The film stands alone, but this text functions as a means of elaborating on the ideas that the film covers.
Golden Gate is an essay-film that reworks footage from 43 movies, spanning eight decades, in order to suggest that in cinema – and perhaps in the real world – the Golden Gate Bridge marks, if not the end of humanity, then the end of western patriarchal masculinity.
The film does this by weaving together scenes from these 43 films in such a way that we see how the Golden Gate repeatedly suffers apocalyptic events in movies: nuclear bombs, attacks by monsters from the ancient past, including ‘atomic creatures’ Godzilla and the giant octopus from It Came from Beneath the Sea (Robert Gordon, USA, 1955), as well as post-ecological kaiju and mega sharks, earthquakes, sun blazes, meteors and more.
More than this, the Golden Gate is also a place where congregate such posthuman entities as intelligent apes, intelligent octopuses, intelligent sharks, intelligent aliens, including Vulcans, intelligent cars, mutant humans (X-men), hulks, terminators, other intelligent machines and Supermen/Superman.
Perhaps it is obvious that this would be the case. For the Golden Gate is also a space where the desert meets the sea, with the interaction of these two elements creating unpredictable weather conditions, including fog, that connote uncertainty and amorphousness. That is, the Golden Gate Bridge is a space for all manner of unusual becomings, or what Reza Negarestani terms ‘new sentiences’ (Negarestani 2008: 92).
Small wonder, then, that San Francisco lies just next to Silicon Valley, where in the desert a silicon singularity is being beckoned into existence. Small wonder, too, that the Golden Gate marks the edge of the psychic space of the USA and perhaps of modernity itself: it is the limit of the west, and once that limit is reached… humans have few places left to go, except perhaps by evolving into new life forms, by being replaced by new life forms (or life forms that are at least new to us), by taking their own lives, or by disappearing in a flash of nuclear light.
Indeed, that flash of nuclear light heralds not just the end of man and the arrival of creatures from the deep, but perhaps also the very birth of cinema itself as a sentient being that is set to replace the human, be that as a machine apart from humans or as a cyborg symbiogenetically entangled with humans. Small wonder, again, that filmmakers like Chris Marker, Jenni Olson and Sophie Fiennes (who brings with her auti-philosopher Slavoj Žižek) all come to the Golden Gate to explore cinema’s own ability not just to touch humans, but also to think for and with itself.

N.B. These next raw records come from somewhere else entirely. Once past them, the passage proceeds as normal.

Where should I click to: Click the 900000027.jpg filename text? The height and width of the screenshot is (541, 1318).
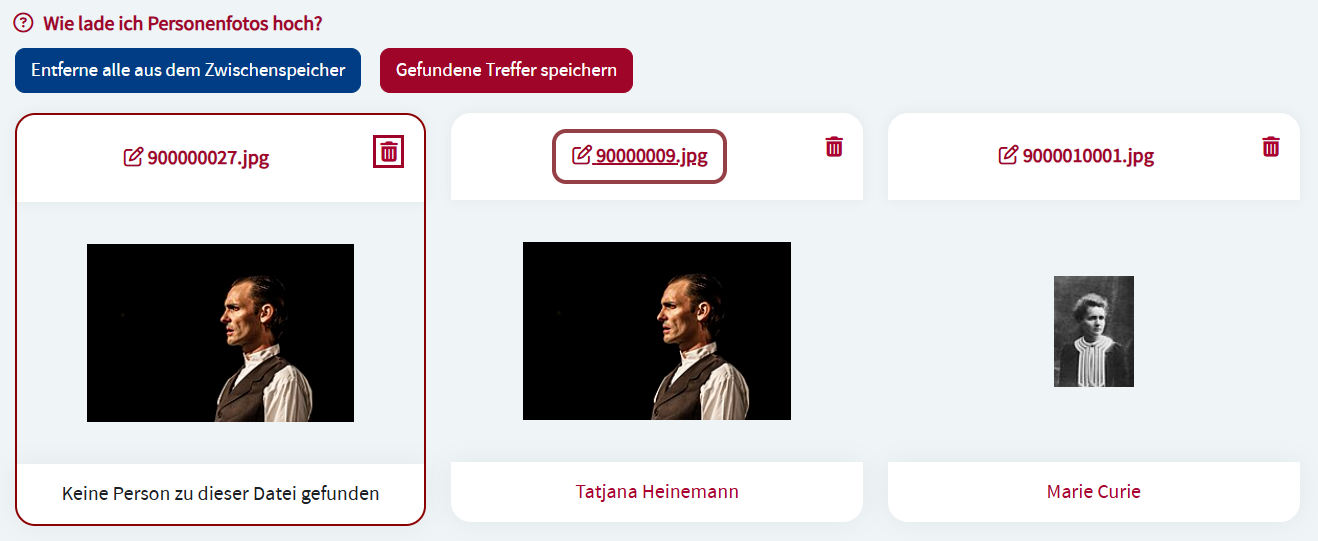(x=208, y=157)
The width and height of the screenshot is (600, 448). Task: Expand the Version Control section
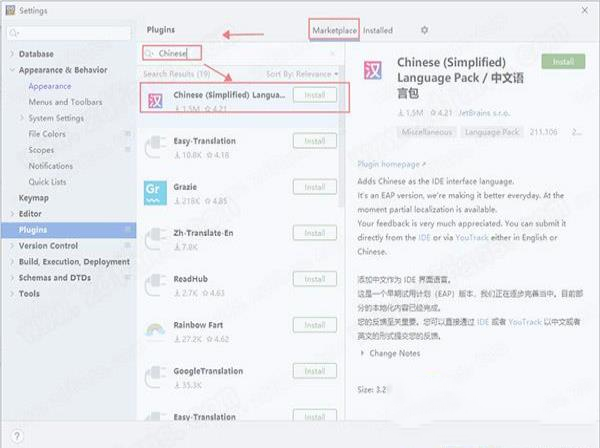coord(11,246)
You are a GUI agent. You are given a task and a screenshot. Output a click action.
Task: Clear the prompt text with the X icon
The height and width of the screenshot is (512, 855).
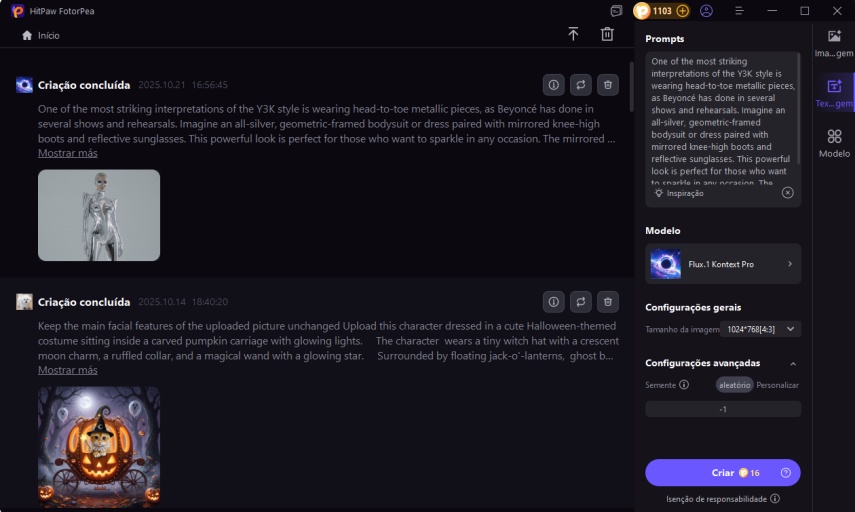(x=788, y=193)
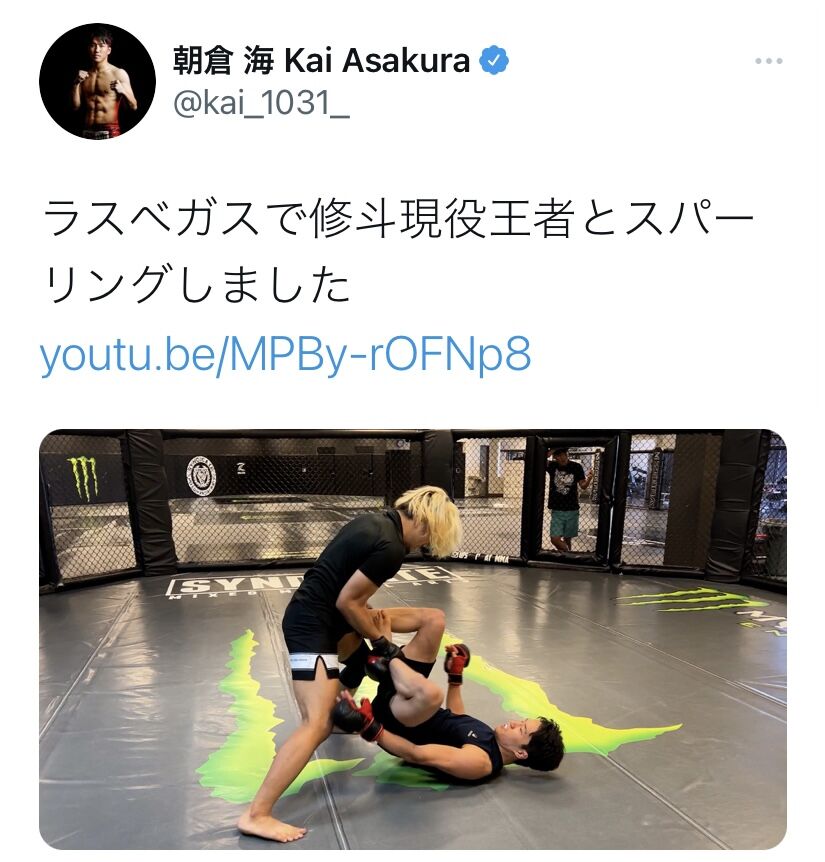Click the red MMA glove raised in photo
Screen dimensions: 825x862
[x=457, y=662]
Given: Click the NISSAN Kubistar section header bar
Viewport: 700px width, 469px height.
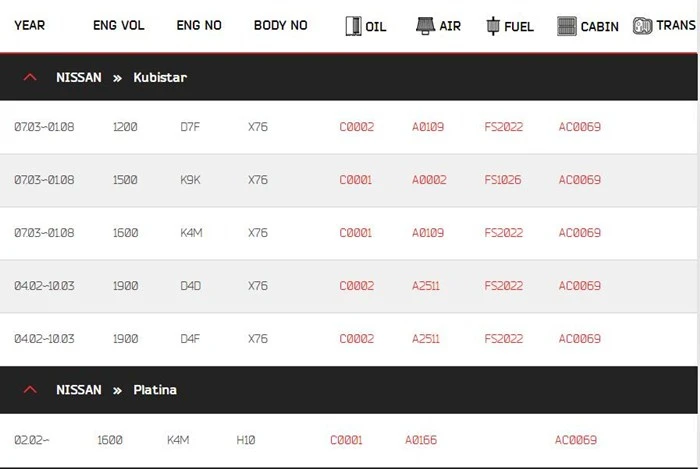Looking at the screenshot, I should [349, 77].
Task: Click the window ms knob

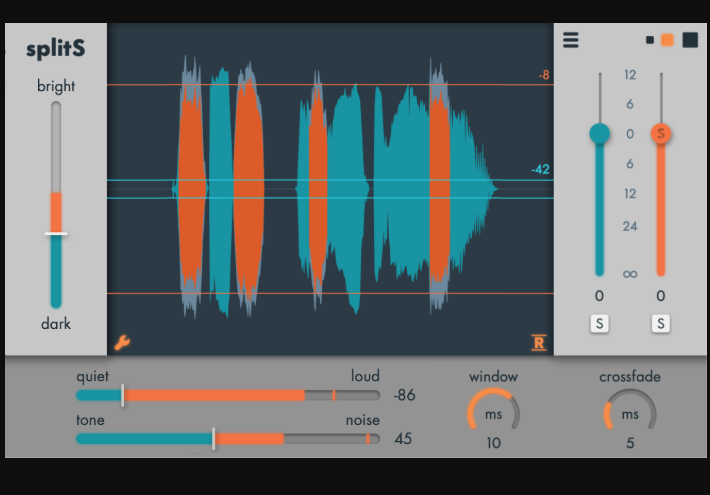Action: coord(493,413)
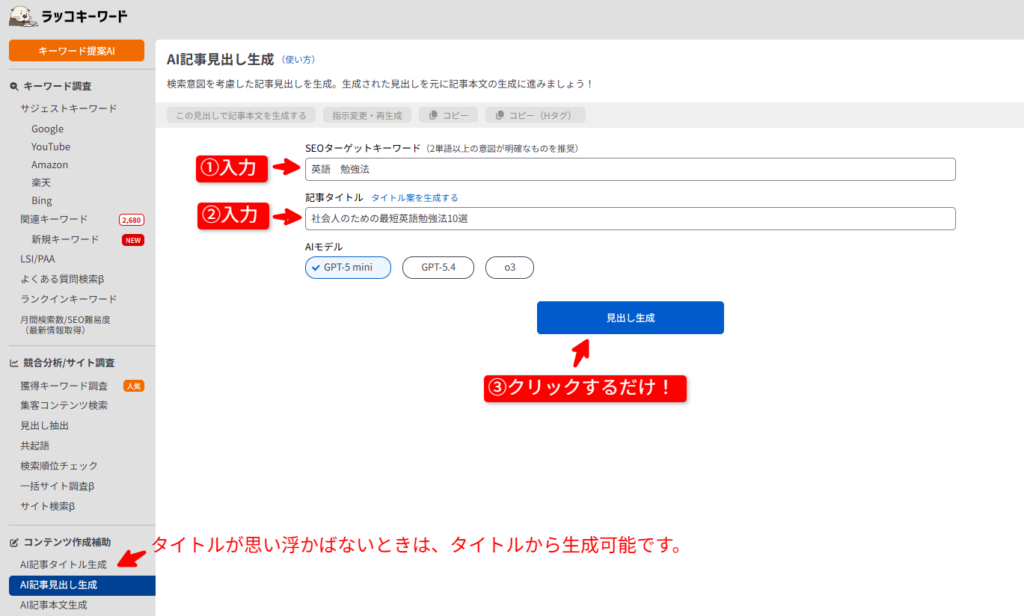Click the SEOターゲットキーワード input field
This screenshot has height=616, width=1024.
(x=630, y=169)
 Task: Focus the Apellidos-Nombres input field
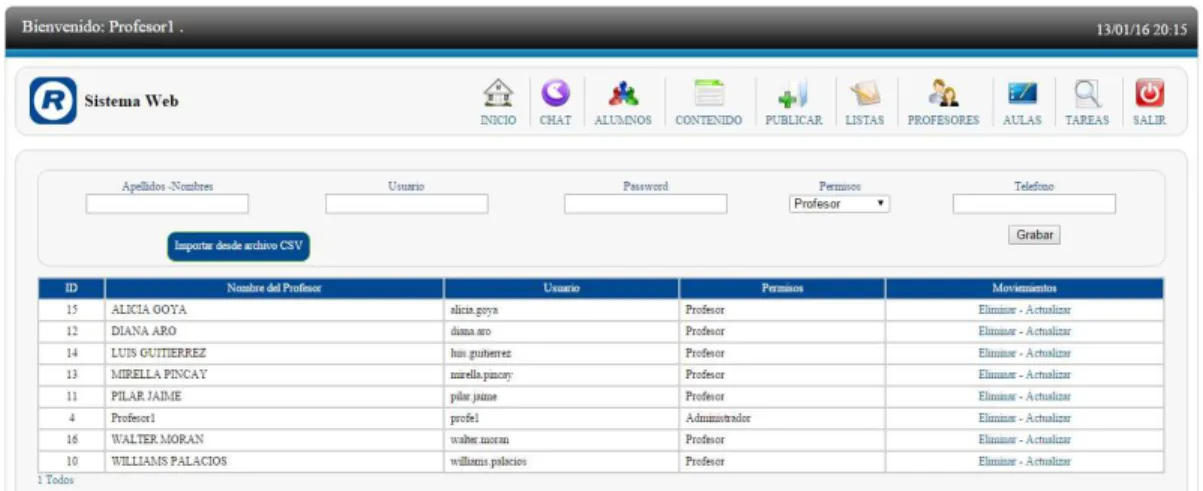click(x=167, y=204)
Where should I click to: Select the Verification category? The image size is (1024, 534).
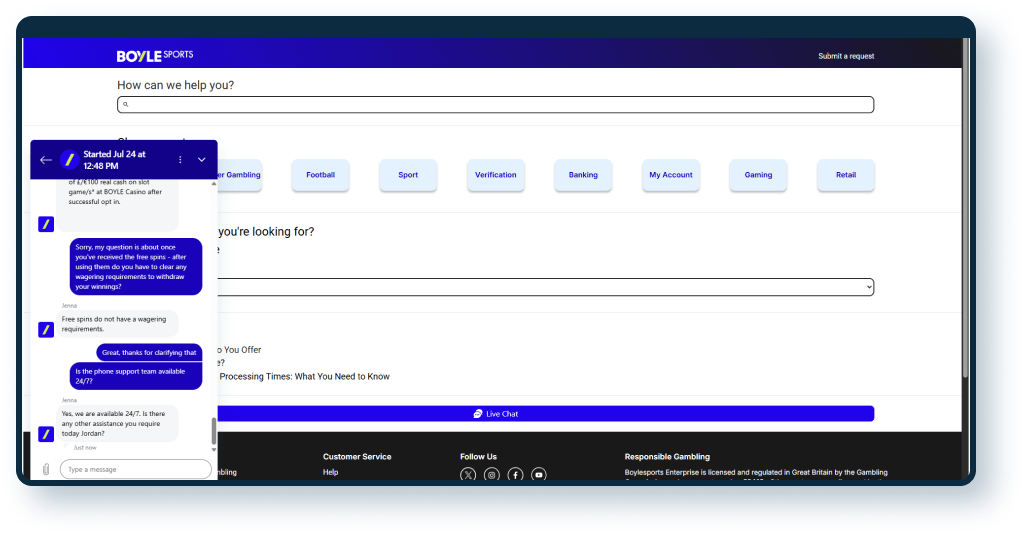[496, 175]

And final small wonder, too, that in their essay-film about San Francisco, Guy Maddin, Evan Johnson and Galen Johnson also define the city as one defined by The Green Fog (USA, 2017), with the Golden Gate Bridge featuring heavily in this film that makes reference to the new sentience that emerges from havoc-wreaking weather conditions.
It is for this reason, too, that Golden Gate explores how early film theorist Vachel Lindsay, who in his poetry considered San Francisco to be beyond repentance, sees cinema as a prophecy machine, harking into existence these new life forms that cinema allows us to see, being itself such a life form, as is the Golden Gate, too.
One of the speakers from Eric Steel’s documentary about Golden Gate suicides, The Bridge (UK/USA, 2006), suggests that the schizophrenia suffered by one of the jumpers (Lisa Smith) meant that for them life was like having 44 television channels on simultaneously with all of them occupying equal attention.
This recalls Steven Shaviro’s claim that ‘people along the autistic spectrum are not solipsists, and they are not lacking in empathy… Their vision… “makes everything it represents exist on a strictly ‘equal footing’… fully outside any ontological hierarchy”’ (Shaviro 2014: 132).
To see and to treat equally, to achieve ontological democracy and to remove hierarchies, is perhaps to become autistic, to remove hierarchies. Perhaps Superman is thus autistic. Perhaps Spock is thus autistic. Perhaps Tommy Wiseau is thus autistic. Perhaps it is no mistake that the autistic Khan (Shah Rukh Khan) comes to San Francisco in order to live.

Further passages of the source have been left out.